Oracle’s offering has the advantage of being secure, unlike public social media platforms.

I predict that EHRs will also incorporate secure social media, whether client/server based or on the cloud.

Facebook already has a secure API, at Registerpatient.com which provides a secure HIPAA compliant feature.

Health Train Express will be surveying numerous vendors as to their plans for social media. Social media is present on numerous Health Information Exchanges as a messaging service.

Evident is the increase in physician use of  Twitter, and the popularity of physician bloggers, talk radio, and Facebook. Blogs have been around for a long time. Health Train Express began in 2007, or thereabouts as an heir of Riverside Health Information Exchange’s newsletter.

Blogs seem to function as an outgrowth of the ‘journal’, a diary of thought delivering a stream of consciousness for whomever is writing. Much of the material is excellent and  written by credible sources.  For those in the ‘know’ missing some blogs is a bit like not having your morning newspaper with coffee.

For some of us the daily social media read and/or tweet has become a necessity and may contain important information for the day’s clinic or a sudden change in  schedule.

The utility of mobile applications magnifies what social media is for users.
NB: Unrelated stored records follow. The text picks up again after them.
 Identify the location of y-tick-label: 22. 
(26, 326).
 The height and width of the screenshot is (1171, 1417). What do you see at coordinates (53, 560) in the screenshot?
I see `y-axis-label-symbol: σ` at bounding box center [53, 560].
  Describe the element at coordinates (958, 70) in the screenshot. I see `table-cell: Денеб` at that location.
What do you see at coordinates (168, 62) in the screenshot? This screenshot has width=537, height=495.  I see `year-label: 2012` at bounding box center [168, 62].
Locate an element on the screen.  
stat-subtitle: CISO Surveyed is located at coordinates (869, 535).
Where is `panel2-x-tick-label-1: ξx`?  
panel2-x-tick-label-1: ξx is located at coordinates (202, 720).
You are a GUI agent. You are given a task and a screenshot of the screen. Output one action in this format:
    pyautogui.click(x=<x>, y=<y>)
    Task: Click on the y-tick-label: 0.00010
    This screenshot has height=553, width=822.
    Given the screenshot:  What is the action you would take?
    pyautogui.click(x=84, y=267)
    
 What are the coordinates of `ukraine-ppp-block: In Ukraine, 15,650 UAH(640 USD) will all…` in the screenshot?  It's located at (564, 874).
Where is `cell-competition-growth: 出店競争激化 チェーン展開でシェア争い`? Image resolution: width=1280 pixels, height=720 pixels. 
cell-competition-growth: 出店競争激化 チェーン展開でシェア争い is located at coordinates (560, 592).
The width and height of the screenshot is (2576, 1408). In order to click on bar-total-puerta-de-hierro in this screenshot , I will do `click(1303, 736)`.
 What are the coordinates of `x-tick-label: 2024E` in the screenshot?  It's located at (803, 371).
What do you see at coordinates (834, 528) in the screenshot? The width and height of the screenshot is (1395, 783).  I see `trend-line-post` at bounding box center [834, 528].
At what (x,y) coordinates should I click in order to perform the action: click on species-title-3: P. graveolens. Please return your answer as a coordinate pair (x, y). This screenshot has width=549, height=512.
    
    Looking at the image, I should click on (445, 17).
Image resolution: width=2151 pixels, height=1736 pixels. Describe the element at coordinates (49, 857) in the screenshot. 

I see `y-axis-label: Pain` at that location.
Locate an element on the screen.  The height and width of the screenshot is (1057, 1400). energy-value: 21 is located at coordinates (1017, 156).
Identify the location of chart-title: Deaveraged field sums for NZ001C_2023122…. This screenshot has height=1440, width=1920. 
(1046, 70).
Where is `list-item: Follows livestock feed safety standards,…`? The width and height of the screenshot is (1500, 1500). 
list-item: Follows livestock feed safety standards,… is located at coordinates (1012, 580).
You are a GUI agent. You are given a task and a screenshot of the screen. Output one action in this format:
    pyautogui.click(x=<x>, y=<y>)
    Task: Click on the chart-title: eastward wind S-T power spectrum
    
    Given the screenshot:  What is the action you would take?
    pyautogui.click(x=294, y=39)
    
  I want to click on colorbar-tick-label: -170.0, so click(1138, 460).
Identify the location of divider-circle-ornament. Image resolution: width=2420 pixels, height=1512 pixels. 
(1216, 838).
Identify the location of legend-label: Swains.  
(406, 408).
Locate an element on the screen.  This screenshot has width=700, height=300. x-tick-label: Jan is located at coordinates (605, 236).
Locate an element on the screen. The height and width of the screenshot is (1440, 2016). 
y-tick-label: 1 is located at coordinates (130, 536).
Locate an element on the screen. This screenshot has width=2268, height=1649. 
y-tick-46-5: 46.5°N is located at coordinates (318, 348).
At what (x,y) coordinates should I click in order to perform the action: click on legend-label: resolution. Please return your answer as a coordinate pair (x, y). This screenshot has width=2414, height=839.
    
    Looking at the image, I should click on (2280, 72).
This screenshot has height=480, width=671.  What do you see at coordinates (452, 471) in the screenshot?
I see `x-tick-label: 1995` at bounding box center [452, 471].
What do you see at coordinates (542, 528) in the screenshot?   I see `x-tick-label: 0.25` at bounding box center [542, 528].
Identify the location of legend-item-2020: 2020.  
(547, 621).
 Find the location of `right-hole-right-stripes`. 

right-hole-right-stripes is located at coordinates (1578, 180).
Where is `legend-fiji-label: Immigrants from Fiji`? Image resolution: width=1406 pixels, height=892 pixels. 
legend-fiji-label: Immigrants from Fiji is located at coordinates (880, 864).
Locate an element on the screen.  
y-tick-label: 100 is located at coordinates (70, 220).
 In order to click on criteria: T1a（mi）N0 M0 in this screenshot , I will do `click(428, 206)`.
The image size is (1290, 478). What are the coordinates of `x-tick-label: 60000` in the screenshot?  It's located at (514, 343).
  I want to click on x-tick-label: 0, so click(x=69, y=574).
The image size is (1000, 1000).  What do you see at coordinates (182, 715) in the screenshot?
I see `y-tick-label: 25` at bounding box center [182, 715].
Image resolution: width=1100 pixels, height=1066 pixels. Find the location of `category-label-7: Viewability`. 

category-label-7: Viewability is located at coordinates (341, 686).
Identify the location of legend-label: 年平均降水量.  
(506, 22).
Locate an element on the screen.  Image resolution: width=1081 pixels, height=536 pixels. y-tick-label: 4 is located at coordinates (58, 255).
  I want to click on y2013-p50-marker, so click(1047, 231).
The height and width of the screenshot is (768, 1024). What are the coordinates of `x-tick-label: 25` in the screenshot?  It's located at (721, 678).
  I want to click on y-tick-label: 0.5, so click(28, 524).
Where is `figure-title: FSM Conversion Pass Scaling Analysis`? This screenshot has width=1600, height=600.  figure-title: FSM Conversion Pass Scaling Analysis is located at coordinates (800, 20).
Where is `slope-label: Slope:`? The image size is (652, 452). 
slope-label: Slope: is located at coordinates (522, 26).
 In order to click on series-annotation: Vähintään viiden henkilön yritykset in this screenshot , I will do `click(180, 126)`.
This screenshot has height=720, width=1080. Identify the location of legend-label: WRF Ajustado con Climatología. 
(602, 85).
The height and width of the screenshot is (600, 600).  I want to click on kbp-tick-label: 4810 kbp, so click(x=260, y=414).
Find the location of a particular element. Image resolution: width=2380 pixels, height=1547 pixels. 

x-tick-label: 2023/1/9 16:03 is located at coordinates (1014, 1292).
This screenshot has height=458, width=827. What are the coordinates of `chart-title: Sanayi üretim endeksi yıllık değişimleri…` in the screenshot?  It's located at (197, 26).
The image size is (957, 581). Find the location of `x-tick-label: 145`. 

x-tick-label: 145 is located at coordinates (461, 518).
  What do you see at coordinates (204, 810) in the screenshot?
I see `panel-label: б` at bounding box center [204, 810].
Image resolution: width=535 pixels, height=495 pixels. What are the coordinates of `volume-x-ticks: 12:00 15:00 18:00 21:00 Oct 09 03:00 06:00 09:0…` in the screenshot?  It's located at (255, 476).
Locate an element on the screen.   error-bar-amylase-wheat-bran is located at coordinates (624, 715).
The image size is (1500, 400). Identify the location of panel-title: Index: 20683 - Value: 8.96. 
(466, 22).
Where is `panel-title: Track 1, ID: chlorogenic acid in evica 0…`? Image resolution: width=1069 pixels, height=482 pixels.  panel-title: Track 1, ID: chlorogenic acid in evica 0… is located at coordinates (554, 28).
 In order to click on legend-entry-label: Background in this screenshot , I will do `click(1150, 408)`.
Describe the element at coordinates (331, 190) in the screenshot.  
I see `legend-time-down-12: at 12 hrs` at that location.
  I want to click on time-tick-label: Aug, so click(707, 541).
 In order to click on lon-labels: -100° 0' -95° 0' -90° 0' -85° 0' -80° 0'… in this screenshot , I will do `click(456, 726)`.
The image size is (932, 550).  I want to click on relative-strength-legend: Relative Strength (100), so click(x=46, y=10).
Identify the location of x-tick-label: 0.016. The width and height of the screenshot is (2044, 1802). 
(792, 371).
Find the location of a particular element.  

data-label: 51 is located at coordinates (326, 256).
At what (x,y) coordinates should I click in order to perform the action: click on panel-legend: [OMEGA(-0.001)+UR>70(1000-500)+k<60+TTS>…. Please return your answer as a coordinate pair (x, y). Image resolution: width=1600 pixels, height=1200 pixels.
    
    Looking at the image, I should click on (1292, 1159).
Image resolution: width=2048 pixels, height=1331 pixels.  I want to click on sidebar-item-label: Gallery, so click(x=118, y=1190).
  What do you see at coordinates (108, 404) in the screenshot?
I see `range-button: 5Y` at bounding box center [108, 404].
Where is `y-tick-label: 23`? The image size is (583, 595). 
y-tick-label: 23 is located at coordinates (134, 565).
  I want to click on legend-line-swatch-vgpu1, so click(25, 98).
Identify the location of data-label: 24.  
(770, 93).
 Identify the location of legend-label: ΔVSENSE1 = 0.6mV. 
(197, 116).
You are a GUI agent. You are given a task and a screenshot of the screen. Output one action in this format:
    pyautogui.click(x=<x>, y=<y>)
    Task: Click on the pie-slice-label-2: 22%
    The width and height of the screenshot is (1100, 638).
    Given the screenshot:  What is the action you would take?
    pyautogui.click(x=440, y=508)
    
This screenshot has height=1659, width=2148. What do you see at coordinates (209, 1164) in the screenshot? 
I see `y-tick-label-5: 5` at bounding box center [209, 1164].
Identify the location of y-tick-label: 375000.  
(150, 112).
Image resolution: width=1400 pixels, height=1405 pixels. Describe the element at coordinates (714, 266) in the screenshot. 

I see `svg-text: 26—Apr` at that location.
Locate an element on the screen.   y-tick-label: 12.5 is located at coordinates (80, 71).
The hand-held device, be it a smartphone, tablet pc or some iteration thereof combines a ready reference source, calendar, email utility , or as a social media client.

If you understand twitter hash tags twitter offers a means of following meetings, such as #ASCO12 the meeting of the American Society of Clinical Oncology for 2012.

Symplur offers a complete directory of known popular medical hashtags. It is an evolving list. The most recent important addition is  #medsm. There is no official body with authorizes or certifies hashtags, however perhaps  one will develop in a clearing house to avoid confusion, as occurs sometimes.

It would be a simple matter to include # tag search in any electronic health record system…demand it.